In the state assembly elections of 1967 and 1971, there was a constituency known as the Parangimalai.

Etymology 
According to tradition, Sage Bhringi resided and meditated on the hillock in his quest to see Lord Shiva. The locality thus came to be known as Bhringi malai, or "the hill of Bhringi", which over time morphed as "Parangimalai". It is also said that this connects several other regions in the city with the origin of their names. For instance, the place where he laid his pitcher, known in Tamil as kindi while performing worship, has now come to be known as "Guindy".

The place is named St. Thomas Mount in English in honour of Saint Thomas the Apostle, who lived and preached in the locality

Hill shrine 
A shrine dedicated to "Our Lady of Expectation" (Mother Mary) was built in 1523 on top of the Mount. The altar of this shrine was built on the spot where St. Thomas' death is traditionally believed to have been occurred. At the northern foot of the mount, is a gateway of four impressive arches surmounted by a cross bearing the inscribed date 1547. A flight of 160 steps leads up to the summit of the mount. There are 14 stations of the cross on the way to the summit.

Educational institutions 
St. Thomas Mount has several schools and training institutions.

Schools 

 St. Dominic's Anglo-Indian Higher Secondary School was founded in July 1901 Holy Apostles Convent European School for children of the British and Anglo Indian Army Personnel.  In 1914 it was renamed as St Dominic's School. In 1978 Class 12 was added.

 Marian Matriculation Higher Secondary School is an English medium, co-educational senior secondary school from lower kindergarten (LKG) to class 12.

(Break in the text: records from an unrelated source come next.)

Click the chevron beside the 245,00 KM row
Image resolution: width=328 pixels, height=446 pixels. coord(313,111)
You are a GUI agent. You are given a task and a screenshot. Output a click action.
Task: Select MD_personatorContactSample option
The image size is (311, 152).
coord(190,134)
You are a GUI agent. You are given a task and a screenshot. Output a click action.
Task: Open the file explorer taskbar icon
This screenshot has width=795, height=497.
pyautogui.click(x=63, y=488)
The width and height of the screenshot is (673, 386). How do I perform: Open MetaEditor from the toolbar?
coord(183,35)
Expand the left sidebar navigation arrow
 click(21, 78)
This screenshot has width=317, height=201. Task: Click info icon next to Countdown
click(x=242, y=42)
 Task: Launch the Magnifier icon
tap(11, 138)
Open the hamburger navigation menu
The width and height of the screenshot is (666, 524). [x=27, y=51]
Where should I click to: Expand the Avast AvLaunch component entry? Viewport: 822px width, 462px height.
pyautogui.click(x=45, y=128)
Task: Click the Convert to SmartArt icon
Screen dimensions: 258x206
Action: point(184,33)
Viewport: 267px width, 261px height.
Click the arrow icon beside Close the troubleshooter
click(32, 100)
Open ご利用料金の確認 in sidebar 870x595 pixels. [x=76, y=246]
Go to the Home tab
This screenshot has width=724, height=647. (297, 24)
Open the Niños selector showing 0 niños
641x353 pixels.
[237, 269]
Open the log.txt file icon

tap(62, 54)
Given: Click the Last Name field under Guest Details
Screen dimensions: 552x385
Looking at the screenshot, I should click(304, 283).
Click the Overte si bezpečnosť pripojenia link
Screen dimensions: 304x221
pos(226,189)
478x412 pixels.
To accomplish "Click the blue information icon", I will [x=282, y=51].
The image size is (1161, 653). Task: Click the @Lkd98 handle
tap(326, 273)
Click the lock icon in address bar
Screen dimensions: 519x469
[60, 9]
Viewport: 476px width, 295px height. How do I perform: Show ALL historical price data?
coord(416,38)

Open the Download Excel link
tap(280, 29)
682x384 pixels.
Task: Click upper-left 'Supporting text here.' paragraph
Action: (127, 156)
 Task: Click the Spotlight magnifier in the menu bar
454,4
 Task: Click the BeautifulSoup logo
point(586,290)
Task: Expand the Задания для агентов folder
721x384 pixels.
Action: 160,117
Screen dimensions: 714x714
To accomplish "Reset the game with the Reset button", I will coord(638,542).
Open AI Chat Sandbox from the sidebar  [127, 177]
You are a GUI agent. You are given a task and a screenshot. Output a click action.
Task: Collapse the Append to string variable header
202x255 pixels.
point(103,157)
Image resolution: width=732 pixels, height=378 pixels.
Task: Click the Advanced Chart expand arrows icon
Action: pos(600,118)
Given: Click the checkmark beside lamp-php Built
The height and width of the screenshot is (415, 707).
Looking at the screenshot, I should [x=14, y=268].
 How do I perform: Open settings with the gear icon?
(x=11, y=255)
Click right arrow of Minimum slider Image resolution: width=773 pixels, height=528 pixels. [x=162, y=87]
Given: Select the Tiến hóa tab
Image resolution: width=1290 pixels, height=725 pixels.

 St. Thomas Academy is an English medium, co-educational higher secondary school started in July 2017 and by 2022 had about 400 students.  It is affiliated with the Central Board of Secondary Education (CBSE).
 Montfort Matriculation Higher Secondary School is a highly regarded institution that opened in 2002 at this location. Presently, the school has 2500+ students from Kindergarten to Grade Twelve.

Vocational training institutes 
 St Theresa of Child Jesus School of Nursing is located in St. Thomas Hospital.  Started in 1993, by 2012 it was admitting 20 students annually.
 Montfort Technical Institute is a private industrial training institute (ITI).  Established in Jan 1972, it is one of 326 private ITIs in the state of Tamil Nadu.

Governance 
The St. Thomas Mount block is a revenue block in the Chengalpattu district of Tamil Nadu, India.  As per the Census 2011, the St. Thomas Mount development block covered an area of , of which  was classified as rural and  as urban.  The block included 121,017 household with a total population of 475,995.  The sex ratio was 978.7 females per 1,000 males.  The number of children in the age group 0-6 years was 55,103.  Scheduled castes numbered 74,322 (15.6%) and scheduled tribes were 2.544 (0.53%).  The literacy rate was 77.6%, with males at 81.3% and females at 73.9%.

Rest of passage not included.